--- START OF Given data ---

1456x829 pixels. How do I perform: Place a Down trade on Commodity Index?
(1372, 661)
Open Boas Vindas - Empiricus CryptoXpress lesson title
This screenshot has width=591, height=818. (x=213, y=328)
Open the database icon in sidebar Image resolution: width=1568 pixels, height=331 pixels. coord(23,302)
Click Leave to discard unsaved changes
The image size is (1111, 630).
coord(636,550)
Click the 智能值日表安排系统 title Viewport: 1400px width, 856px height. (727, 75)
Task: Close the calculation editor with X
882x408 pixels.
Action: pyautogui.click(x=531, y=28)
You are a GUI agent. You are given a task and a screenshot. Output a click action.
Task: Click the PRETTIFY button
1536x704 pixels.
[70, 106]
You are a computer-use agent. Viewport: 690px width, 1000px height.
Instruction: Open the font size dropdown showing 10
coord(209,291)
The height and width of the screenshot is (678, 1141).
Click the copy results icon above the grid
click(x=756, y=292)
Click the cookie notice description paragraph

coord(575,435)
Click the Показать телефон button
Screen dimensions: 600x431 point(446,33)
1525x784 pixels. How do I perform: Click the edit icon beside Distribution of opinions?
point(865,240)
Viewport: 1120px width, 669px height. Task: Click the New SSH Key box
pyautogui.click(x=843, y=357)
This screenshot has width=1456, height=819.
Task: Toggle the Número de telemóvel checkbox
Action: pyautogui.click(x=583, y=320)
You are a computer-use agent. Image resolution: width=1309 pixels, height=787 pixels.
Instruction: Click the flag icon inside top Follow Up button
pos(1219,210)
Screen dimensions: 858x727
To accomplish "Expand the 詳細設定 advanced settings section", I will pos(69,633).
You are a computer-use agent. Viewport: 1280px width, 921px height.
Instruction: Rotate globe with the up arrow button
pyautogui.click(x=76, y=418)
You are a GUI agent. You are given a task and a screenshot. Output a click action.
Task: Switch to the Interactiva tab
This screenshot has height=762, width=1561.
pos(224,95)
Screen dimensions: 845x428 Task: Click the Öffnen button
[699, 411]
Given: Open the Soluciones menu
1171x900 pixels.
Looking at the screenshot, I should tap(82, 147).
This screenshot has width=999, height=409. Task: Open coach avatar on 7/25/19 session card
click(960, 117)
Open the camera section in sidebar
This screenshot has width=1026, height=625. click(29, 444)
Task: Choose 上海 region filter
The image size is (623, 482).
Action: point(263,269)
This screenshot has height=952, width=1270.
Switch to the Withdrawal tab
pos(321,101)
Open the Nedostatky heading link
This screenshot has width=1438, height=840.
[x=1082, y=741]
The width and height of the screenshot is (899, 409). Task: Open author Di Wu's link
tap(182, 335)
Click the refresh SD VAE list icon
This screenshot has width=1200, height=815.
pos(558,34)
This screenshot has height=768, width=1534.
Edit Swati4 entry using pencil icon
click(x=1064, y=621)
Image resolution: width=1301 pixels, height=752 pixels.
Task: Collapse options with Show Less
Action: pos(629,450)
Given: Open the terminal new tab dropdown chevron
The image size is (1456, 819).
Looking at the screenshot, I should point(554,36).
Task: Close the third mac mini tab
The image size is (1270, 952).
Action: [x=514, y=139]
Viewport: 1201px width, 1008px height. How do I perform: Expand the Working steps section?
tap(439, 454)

--- END OF Given data ---

■ What is asked: Find every line in the data above that contains the word "dropdown", and copy each one in full.

■ Output for this task:
Instruction: Open the font size dropdown showing 10
Given: Open the terminal new tab dropdown chevron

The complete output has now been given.